TEXT FOR ANALYSIS:
***

A character creates a heart or lips shape by smooching her or his lips and blows it over, usually causing whoever it hits to fall in love. A rare variation of this is an invisible version. This is a situation wherein the recipient actually tries to avoid the air kiss but gets hit by it anyway, usually to some comically haphazard way (ee/g. the kiss knocks them literally off of their feet). In anime, a similar move like this is used when ever a male or female characters winks sometimes a heart pop out of their eyes when they wink, or sometimes when they do wink hearts might fly straight to a person he or she loves or is flirting with.
In video games, this can be used offensively, usually by a Charm Person, and usually causes a Status Effect of "charmed", "infatuated", or the like.
Related to Heart Beat-Down (its own Sub-Trope), which is framed as a traditional superpower instead of a comedy trope. Might overlap with Kiss of Death.
Examples
- Takes the form of a tiny heart-themed superhero with a Porn Stache in an episode of Crayon Shin-chan. The Funimation dub had a field day:
Maso: Wow! A kiss! That's the best thing a girl can blow!

***

DATA SEGMENT:
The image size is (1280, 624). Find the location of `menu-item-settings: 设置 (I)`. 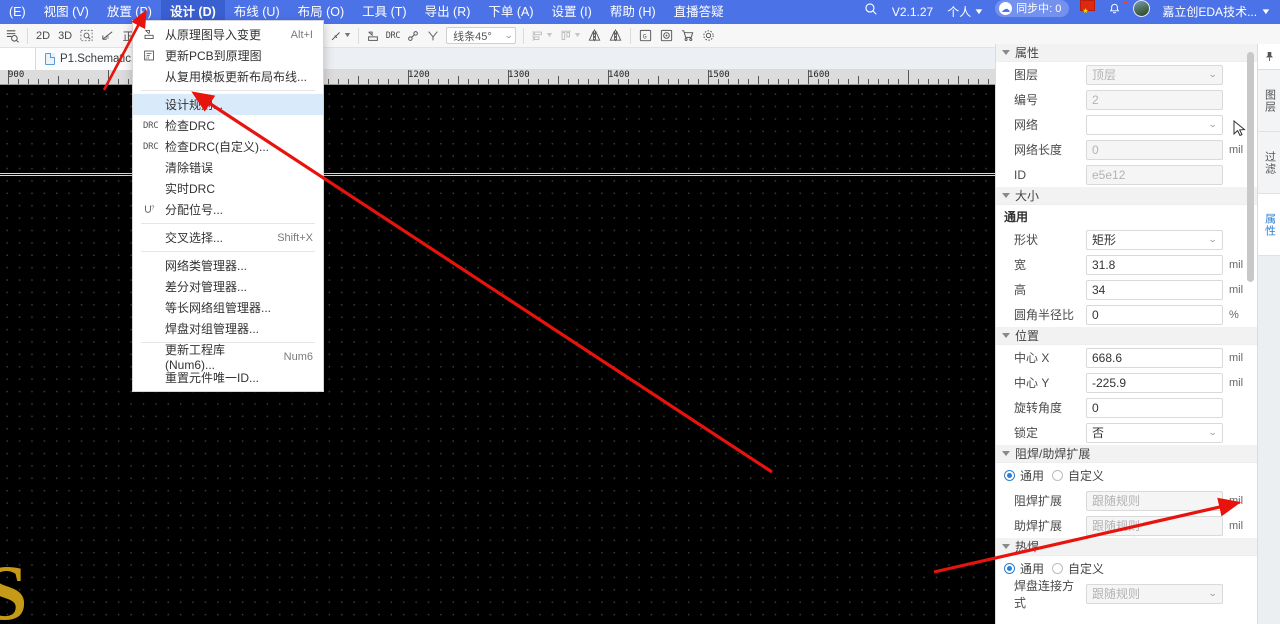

***

PARTS OF THE EXERCISE:
1. Do these statements agree with the trope description? Answer yes or no for each, quoting the words of the text that decide it.
(a) In video games, the move usually causes a status effect such as "charmed."
(b) Heart Beat-Down is framed as a comedy trope.
(c) The blown kiss always makes whoever it hits fall in love.
2. Can you retype the passage of the trope description starting with "In video games, this" and going on through "girl can blow!"?

ANSWERS TO THE TASKS:
1.
(a) Yes: "usually causes a Status Effect of "charmed", "infatuated", or the like"
(b) No: "which is framed as a traditional superpower instead of a comedy trope"
(c) No: "usually causing whoever it hits to fall in love"

2.
In video games, this can be used offensively, usually by a Charm Person, and usually causes a Status Effect of "charmed", "infatuated", or the like.
Related to Heart Beat-Down (its own Sub-Trope), which is framed as a traditional superpower instead of a comedy trope. Might overlap with Kiss of Death.
Examples
- Takes the form of a tiny heart-themed superhero with a Porn Stache in an episode of Crayon Shin-chan. The Funimation dub had a field day:
Maso: Wow! A kiss! That's the best thing a girl can blow!